Grandes historias en
ocasiones se ocultan tras personajes humildes, rutinarios y aparentemente irrelevantes. En esta entrada
repasamos la verdadera historia de David Vázquez, su historia secreta que finalmente
sale a la luz tras un duro proceso de indagación e investigación.
Su coeficiente
intelectual nunca ha sido revelado ni facilitado a los organismos oficiales,
sin embargo se presupone abrumadoramente elevado si tenemos en cuenta que en el año 1993 con
la tierna edad de 5 años fue propuesto para entrar en la “American Astronomical
Society” para iniciar la carrera de astrofísica.
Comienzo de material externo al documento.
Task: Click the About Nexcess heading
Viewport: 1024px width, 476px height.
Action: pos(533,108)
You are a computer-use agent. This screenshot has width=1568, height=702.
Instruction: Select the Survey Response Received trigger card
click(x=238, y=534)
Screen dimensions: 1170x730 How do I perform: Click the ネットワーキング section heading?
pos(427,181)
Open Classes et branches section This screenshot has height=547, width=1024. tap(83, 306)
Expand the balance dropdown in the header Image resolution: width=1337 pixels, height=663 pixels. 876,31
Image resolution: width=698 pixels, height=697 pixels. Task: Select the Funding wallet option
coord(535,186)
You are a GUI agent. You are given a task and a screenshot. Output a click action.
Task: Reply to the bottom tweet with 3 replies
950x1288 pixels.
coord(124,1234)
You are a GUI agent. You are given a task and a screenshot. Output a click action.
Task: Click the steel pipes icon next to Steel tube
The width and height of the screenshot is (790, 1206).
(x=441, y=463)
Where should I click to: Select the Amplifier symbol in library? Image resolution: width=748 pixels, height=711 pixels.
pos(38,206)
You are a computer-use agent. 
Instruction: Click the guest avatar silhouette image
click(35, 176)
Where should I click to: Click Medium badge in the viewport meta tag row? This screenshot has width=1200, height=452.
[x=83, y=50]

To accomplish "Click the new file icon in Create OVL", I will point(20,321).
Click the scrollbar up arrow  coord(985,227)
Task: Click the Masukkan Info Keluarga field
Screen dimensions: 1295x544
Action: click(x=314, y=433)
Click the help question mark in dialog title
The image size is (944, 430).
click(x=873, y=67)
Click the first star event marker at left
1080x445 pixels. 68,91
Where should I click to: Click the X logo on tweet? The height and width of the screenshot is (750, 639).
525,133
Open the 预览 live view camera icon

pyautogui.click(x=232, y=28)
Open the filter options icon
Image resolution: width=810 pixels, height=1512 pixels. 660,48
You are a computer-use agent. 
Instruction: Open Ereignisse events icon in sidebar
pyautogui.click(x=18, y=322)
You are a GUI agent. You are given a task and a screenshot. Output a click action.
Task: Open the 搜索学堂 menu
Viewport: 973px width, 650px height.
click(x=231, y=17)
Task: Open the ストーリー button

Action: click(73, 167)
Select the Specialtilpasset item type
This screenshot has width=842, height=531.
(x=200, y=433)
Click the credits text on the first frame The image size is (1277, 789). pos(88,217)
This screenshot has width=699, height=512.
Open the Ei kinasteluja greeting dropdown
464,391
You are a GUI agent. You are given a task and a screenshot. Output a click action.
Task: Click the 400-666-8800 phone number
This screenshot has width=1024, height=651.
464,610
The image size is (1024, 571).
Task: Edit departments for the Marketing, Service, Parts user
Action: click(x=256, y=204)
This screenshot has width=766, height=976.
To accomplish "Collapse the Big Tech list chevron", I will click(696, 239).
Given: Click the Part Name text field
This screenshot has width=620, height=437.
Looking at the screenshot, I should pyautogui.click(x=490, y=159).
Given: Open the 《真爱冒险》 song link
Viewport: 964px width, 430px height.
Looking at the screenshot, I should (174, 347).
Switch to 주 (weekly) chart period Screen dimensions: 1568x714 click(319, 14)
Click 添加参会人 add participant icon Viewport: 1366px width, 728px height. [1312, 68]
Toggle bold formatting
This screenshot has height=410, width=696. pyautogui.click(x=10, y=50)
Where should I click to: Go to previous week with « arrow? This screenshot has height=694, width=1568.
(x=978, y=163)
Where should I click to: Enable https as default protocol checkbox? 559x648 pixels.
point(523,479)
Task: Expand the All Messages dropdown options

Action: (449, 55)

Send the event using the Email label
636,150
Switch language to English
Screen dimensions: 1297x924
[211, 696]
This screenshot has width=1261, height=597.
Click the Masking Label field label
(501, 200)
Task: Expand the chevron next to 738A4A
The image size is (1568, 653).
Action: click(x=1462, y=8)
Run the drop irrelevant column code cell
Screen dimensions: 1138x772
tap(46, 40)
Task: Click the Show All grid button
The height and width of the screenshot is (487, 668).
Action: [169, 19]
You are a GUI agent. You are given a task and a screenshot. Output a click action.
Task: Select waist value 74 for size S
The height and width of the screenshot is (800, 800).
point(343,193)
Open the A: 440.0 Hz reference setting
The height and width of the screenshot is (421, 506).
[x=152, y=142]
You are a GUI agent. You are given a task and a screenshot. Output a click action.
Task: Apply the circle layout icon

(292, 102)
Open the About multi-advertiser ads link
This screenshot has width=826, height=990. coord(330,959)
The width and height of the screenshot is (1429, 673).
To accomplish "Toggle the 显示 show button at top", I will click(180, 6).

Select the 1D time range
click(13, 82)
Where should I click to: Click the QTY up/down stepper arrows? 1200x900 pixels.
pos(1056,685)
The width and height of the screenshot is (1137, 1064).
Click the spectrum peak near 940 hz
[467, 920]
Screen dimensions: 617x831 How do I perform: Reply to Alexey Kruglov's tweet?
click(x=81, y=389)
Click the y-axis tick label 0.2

Convirtiéndose en la persona más joven de la historia
reciente en cursar dicha carrera, su
rendimiento académico y sus fascinantes conocimientos pronto llamaron la
atención de las personalidades más influyentes de la década. Tanto es así que,
tras finalizar sus estudios, el mismísimo presidente de EEUU, el polémico Bill Clinton, acudió en persona
el día de su graduación, como muestra la foto obtenida de los archivos.
Con todos los
conocimientos adquiridos David recayó en
las filas de la Nasa para colaborar en algunas misiones espaciales. Algunos círculos
especulan con la idea de que David fue una figura importante en algunas
misiones apolo que nunca vieron la luz en el ámbito público.
También se desconoce el
objetivo de dichas misiones tripuladas pero una foto de David con el traje
espacial sugiere que quizás estemos frente un hecho verídico. Con la frase “es
un sueño llevar mis colores al espacio” quizás David se planteaba su siguiente propósito,
crear un equipo de fútbol propio.
De lo que sucedió o vio
en nuestro satélite nada se sabe, pero debió ser un evento de tal magnitud que
desencadenó una reacción de negación y posterior evasión total por parte de David
hacia el mundo del espacio, la Nasa y la astrofísica.
Desvinculado de su vida
anterior, David volvió a una vida de anonimato en su país de origen. Con el
transcurso de los años inició nuevos retos y finalmente vio cumplido su sueño
paralelo, el de montar su propio equipo de fútbol, los llamados “Ouch”.
En esta foto se observa
la última evidencia que se tiene de su existencia, un cromo antiguo en el que
muestra con una amplia sonrisa sus colores al mundo. Estaremos atentos a su
próxima aparición durante la temporada para intentar averiguar más datos de
esta mente brillante y poco conocida del siglo 21.